• **Given task**
Set out the records below as a numbered list, leaving out any blank lines.

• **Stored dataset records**

--- BEGIN ---

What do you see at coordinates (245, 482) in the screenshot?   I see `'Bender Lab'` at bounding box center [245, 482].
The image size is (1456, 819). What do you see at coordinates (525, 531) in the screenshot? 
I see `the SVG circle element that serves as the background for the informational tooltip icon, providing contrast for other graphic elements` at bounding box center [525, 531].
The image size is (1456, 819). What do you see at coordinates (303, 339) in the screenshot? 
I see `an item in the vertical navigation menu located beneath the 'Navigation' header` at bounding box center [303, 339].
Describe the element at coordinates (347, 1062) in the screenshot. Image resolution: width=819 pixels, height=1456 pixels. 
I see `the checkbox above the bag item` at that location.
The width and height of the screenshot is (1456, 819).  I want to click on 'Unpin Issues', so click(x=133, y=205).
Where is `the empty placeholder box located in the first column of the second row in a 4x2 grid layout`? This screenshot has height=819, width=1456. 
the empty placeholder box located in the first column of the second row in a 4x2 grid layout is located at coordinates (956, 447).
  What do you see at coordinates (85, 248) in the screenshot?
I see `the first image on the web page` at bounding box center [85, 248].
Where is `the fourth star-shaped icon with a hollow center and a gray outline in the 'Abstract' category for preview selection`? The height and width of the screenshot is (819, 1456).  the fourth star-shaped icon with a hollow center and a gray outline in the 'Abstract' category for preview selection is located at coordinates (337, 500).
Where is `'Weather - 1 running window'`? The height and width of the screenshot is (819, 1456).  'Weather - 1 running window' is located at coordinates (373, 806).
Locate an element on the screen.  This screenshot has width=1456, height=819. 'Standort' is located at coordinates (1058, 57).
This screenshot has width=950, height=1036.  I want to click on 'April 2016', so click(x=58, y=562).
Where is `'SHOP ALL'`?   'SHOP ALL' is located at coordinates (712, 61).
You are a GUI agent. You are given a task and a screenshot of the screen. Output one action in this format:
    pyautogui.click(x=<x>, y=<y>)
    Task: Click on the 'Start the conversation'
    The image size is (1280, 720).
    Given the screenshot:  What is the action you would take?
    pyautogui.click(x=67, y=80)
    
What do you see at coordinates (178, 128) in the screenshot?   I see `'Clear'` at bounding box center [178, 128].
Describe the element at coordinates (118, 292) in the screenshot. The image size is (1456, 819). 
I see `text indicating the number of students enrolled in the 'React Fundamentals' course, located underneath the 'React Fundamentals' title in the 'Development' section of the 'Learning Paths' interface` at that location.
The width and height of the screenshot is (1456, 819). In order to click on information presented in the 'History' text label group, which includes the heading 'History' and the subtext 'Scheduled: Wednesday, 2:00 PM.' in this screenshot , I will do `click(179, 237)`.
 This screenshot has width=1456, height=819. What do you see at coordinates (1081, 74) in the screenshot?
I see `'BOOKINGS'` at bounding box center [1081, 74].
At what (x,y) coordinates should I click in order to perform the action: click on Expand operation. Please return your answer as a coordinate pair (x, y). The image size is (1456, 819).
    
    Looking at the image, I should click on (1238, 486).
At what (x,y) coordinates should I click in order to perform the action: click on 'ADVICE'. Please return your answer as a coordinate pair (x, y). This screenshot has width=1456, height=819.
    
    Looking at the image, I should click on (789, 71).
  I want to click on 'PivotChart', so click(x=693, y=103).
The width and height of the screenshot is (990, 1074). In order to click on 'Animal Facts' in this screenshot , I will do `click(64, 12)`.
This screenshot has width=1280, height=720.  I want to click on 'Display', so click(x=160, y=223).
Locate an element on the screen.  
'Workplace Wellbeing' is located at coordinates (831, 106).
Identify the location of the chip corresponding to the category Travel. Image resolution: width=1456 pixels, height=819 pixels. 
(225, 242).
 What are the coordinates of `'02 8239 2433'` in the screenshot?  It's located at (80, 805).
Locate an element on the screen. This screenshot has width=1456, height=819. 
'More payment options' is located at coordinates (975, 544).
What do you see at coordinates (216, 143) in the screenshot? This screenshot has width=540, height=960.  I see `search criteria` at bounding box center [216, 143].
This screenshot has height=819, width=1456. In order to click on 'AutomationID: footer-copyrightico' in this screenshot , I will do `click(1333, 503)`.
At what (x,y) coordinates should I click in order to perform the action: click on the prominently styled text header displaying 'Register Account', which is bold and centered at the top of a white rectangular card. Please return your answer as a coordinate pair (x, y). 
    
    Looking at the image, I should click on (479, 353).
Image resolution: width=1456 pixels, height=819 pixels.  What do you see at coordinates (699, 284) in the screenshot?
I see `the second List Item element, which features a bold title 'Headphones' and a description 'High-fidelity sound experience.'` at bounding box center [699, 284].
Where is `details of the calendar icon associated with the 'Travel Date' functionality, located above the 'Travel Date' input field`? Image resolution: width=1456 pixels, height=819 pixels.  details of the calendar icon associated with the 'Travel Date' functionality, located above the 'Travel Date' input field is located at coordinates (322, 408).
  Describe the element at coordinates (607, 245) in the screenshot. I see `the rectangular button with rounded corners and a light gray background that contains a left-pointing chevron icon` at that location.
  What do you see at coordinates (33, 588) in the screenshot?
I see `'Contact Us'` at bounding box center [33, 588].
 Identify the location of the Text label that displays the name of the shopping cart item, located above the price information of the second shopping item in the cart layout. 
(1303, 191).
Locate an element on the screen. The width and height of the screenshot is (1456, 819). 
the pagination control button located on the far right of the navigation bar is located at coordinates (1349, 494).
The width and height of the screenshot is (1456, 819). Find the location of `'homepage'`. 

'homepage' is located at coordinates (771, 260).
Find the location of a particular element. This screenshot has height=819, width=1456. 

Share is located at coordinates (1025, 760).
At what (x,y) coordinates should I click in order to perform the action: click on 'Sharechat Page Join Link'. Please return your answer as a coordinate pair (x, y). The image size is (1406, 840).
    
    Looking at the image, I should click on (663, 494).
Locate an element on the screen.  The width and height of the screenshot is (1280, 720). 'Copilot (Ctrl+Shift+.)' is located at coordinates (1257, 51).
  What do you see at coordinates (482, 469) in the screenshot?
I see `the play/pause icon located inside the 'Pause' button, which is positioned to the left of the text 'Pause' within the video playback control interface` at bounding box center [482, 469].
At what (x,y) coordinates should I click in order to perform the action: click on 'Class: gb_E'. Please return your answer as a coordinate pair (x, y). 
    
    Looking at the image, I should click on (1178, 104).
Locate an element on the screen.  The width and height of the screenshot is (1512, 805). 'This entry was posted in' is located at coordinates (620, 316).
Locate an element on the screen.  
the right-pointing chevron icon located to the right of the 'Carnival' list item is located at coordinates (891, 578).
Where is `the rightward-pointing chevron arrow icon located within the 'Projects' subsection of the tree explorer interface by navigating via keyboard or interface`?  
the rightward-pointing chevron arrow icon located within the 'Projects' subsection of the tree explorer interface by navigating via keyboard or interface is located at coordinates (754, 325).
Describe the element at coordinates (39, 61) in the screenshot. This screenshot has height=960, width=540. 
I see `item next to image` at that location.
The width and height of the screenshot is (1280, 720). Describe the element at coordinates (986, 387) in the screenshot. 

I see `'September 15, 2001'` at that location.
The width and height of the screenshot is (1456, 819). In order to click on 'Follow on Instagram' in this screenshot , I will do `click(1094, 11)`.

--- END ---

• **Output of the exercise**
1. What do you see at coordinates (245, 482) in the screenshot?   I see `'Bender Lab'` at bounding box center [245, 482].
2. The image size is (1456, 819). What do you see at coordinates (525, 531) in the screenshot? 
3. I see `the SVG circle element that serves as the background for the informational tooltip icon, providing contrast for other graphic elements` at bounding box center [525, 531].
4. The image size is (1456, 819). What do you see at coordinates (303, 339) in the screenshot? 
5. I see `an item in the vertical navigation menu located beneath the 'Navigation' header` at bounding box center [303, 339].
6. Describe the element at coordinates (347, 1062) in the screenshot. Image resolution: width=819 pixels, height=1456 pixels. 
7. I see `the checkbox above the bag item` at that location.
8. The width and height of the screenshot is (1456, 819).  I want to click on 'Unpin Issues', so click(x=133, y=205).
9. Where is `the empty placeholder box located in the first column of the second row in a 4x2 grid layout`? This screenshot has height=819, width=1456. 
10. the empty placeholder box located in the first column of the second row in a 4x2 grid layout is located at coordinates (956, 447).
11.   What do you see at coordinates (85, 248) in the screenshot?
12. I see `the first image on the web page` at bounding box center [85, 248].
13. Where is `the fourth star-shaped icon with a hollow center and a gray outline in the 'Abstract' category for preview selection`? The height and width of the screenshot is (819, 1456).  the fourth star-shaped icon with a hollow center and a gray outline in the 'Abstract' category for preview selection is located at coordinates (337, 500).
14. Where is `'Weather - 1 running window'`? The height and width of the screenshot is (819, 1456).  'Weather - 1 running window' is located at coordinates (373, 806).
15. Locate an element on the screen.  This screenshot has width=1456, height=819. 'Standort' is located at coordinates (1058, 57).
16. This screenshot has width=950, height=1036.  I want to click on 'April 2016', so click(x=58, y=562).
17. Where is `'SHOP ALL'`?   'SHOP ALL' is located at coordinates (712, 61).
18. You are a GUI agent. You are given a task and a screenshot of the screen. Output one action in this format:
19.     pyautogui.click(x=<x>, y=<y>)
20.     Task: Click on the 'Start the conversation'
21.     The image size is (1280, 720).
22.     Given the screenshot:  What is the action you would take?
23.     pyautogui.click(x=67, y=80)
24. What do you see at coordinates (178, 128) in the screenshot?   I see `'Clear'` at bounding box center [178, 128].
25. Describe the element at coordinates (118, 292) in the screenshot. The image size is (1456, 819). 
26. I see `text indicating the number of students enrolled in the 'React Fundamentals' course, located underneath the 'React Fundamentals' title in the 'Development' section of the 'Learning Paths' interface` at that location.
27. The width and height of the screenshot is (1456, 819). In order to click on information presented in the 'History' text label group, which includes the heading 'History' and the subtext 'Scheduled: Wednesday, 2:00 PM.' in this screenshot , I will do `click(179, 237)`.
28.  This screenshot has width=1456, height=819. What do you see at coordinates (1081, 74) in the screenshot?
29. I see `'BOOKINGS'` at bounding box center [1081, 74].
30. At what (x,y) coordinates should I click in order to perform the action: click on Expand operation. Please return your answer as a coordinate pair (x, y). The image size is (1456, 819).
31.     Looking at the image, I should click on (1238, 486).
32. At what (x,y) coordinates should I click in order to perform the action: click on 'ADVICE'. Please return your answer as a coordinate pair (x, y). This screenshot has width=1456, height=819.
33.     Looking at the image, I should click on (789, 71).
34.   I want to click on 'PivotChart', so click(x=693, y=103).
35. The width and height of the screenshot is (990, 1074). In order to click on 'Animal Facts' in this screenshot , I will do `click(64, 12)`.
36. This screenshot has width=1280, height=720.  I want to click on 'Display', so click(x=160, y=223).
37. Locate an element on the screen.  
38. 'Workplace Wellbeing' is located at coordinates (831, 106).
39. Identify the location of the chip corresponding to the category Travel. Image resolution: width=1456 pixels, height=819 pixels. 
40. (225, 242).
41.  What are the coordinates of `'02 8239 2433'` in the screenshot?  It's located at (80, 805).
42. Locate an element on the screen. This screenshot has width=1456, height=819. 
43. 'More payment options' is located at coordinates (975, 544).
44. What do you see at coordinates (216, 143) in the screenshot? This screenshot has width=540, height=960.  I see `search criteria` at bounding box center [216, 143].
45. This screenshot has height=819, width=1456. In order to click on 'AutomationID: footer-copyrightico' in this screenshot , I will do `click(1333, 503)`.
46. At what (x,y) coordinates should I click in order to perform the action: click on the prominently styled text header displaying 'Register Account', which is bold and centered at the top of a white rectangular card. Please return your answer as a coordinate pair (x, y). 
47.     Looking at the image, I should click on (479, 353).
48. Image resolution: width=1456 pixels, height=819 pixels.  What do you see at coordinates (699, 284) in the screenshot?
49. I see `the second List Item element, which features a bold title 'Headphones' and a description 'High-fidelity sound experience.'` at bounding box center [699, 284].
50. Where is `details of the calendar icon associated with the 'Travel Date' functionality, located above the 'Travel Date' input field`? Image resolution: width=1456 pixels, height=819 pixels.  details of the calendar icon associated with the 'Travel Date' functionality, located above the 'Travel Date' input field is located at coordinates (322, 408).
51.   Describe the element at coordinates (607, 245) in the screenshot. I see `the rectangular button with rounded corners and a light gray background that contains a left-pointing chevron icon` at that location.
52.   What do you see at coordinates (33, 588) in the screenshot?
53. I see `'Contact Us'` at bounding box center [33, 588].
54.  Identify the location of the Text label that displays the name of the shopping cart item, located above the price information of the second shopping item in the cart layout. 
55. (1303, 191).
56. Locate an element on the screen. The width and height of the screenshot is (1456, 819). 
57. the pagination control button located on the far right of the navigation bar is located at coordinates (1349, 494).
58. The width and height of the screenshot is (1456, 819). Find the location of `'homepage'`. 
59. 'homepage' is located at coordinates (771, 260).
60. Find the location of a particular element. This screenshot has height=819, width=1456. 
61. Share is located at coordinates (1025, 760).
62. At what (x,y) coordinates should I click in order to perform the action: click on 'Sharechat Page Join Link'. Please return your answer as a coordinate pair (x, y). The image size is (1406, 840).
63.     Looking at the image, I should click on (663, 494).
64. Locate an element on the screen.  The width and height of the screenshot is (1280, 720). 'Copilot (Ctrl+Shift+.)' is located at coordinates (1257, 51).
65.   What do you see at coordinates (482, 469) in the screenshot?
66. I see `the play/pause icon located inside the 'Pause' button, which is positioned to the left of the text 'Pause' within the video playback control interface` at bounding box center [482, 469].
67. At what (x,y) coordinates should I click in order to perform the action: click on 'Class: gb_E'. Please return your answer as a coordinate pair (x, y). 
68.     Looking at the image, I should click on (1178, 104).
69. Locate an element on the screen.  The width and height of the screenshot is (1512, 805). 'This entry was posted in' is located at coordinates (620, 316).
70. Locate an element on the screen.  
71. the right-pointing chevron icon located to the right of the 'Carnival' list item is located at coordinates (891, 578).
72. Where is `the rightward-pointing chevron arrow icon located within the 'Projects' subsection of the tree explorer interface by navigating via keyboard or interface`?  
73. the rightward-pointing chevron arrow icon located within the 'Projects' subsection of the tree explorer interface by navigating via keyboard or interface is located at coordinates (754, 325).
74. Describe the element at coordinates (39, 61) in the screenshot. This screenshot has height=960, width=540. 
75. I see `item next to image` at that location.
76. The width and height of the screenshot is (1280, 720). Describe the element at coordinates (986, 387) in the screenshot. 
77. I see `'September 15, 2001'` at that location.
78. The width and height of the screenshot is (1456, 819). In order to click on 'Follow on Instagram' in this screenshot , I will do `click(1094, 11)`.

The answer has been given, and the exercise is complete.